▶ _Exercise A_
Replace "legal hook" with "legal basis" and write out the passage on USDT under MiCA below, everything from "The relevant legal" down to "Article 48 requires.".

** Start of Text provided **

Tether's USDT is the largest stablecoin in the world by market capitalization, with circulating supply above USD 175 billion as of late 2025 according to CoinGecko. Despite that scale, USDT has been removed from major EU-regulated exchanges and is no longer offered to European Economic Area customers by most centralized service providers. The reason is structural: Tether did not apply for authorization under the EU's Markets in Crypto-Assets Regulation, and EU-licensed venues that continue to offer non-authorized stablecoins risk losing their own MiCA authorization under Title V conduct rules. This article explains the legal mechanism behind the restriction, the timeline of EU exchange delistings, Tether's stated position, and the practical implications for users and institutions.
The relevant legal hook is Regulation (EU) 2023/1114 Article 88, which prohibits offering EMTs to the public unless the issuer holds authorization or qualifies for the white-paper-only path under Article 48. USDT is an EMT by classification (USD-referenced, single-currency-pegged) but lacks the authorized-issuer status that Article 48 requires.
Why USDT Is Classified as an EMT
USDT references one official currency, the US dollar, and purports to maintain a stable 1:1 value with that currency. Under MiCA Article 3(1)(7), this places it squarely in the e-money token category. The classification is not optional or self-determined; it follows from the token's economic structure. Tether maintains a reserve of USD-denominated assets and offers redemption at par to qualifying customers, which mirrors the EMT framework even though Tether operates outside MiCA's authorization regime.

** End of Text provided **
** Start of Listed records **

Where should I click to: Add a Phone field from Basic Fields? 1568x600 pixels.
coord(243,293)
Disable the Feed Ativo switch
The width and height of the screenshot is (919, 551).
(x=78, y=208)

** End of Listed records **

▶ _Exercise B_
Put every line of the entries that follow the USDT passage into a Markdown table with a Row column for the row number and an Entry column for the line, leaving out blank lines.

▶ _Answer A_
The relevant legal basis is Regulation (EU) 2023/1114 Article 88, which prohibits offering EMTs to the public unless the issuer holds authorization or qualifies for the white-paper-only path under Article 48. USDT is an EMT by classification (USD-referenced, single-currency-pegged) but lacks the authorized-issuer status that Article 48 requires.

▶ _Answer B_
| Row | Entry |
|---|---|
| 1 | Where should I click to: Add a Phone field from Basic Fields? 1568x600 pixels. |
| 2 | coord(243,293) |
| 3 | Disable the Feed Ativo switch |
| 4 | The width and height of the screenshot is (919, 551). |
| 5 | (x=78, y=208) |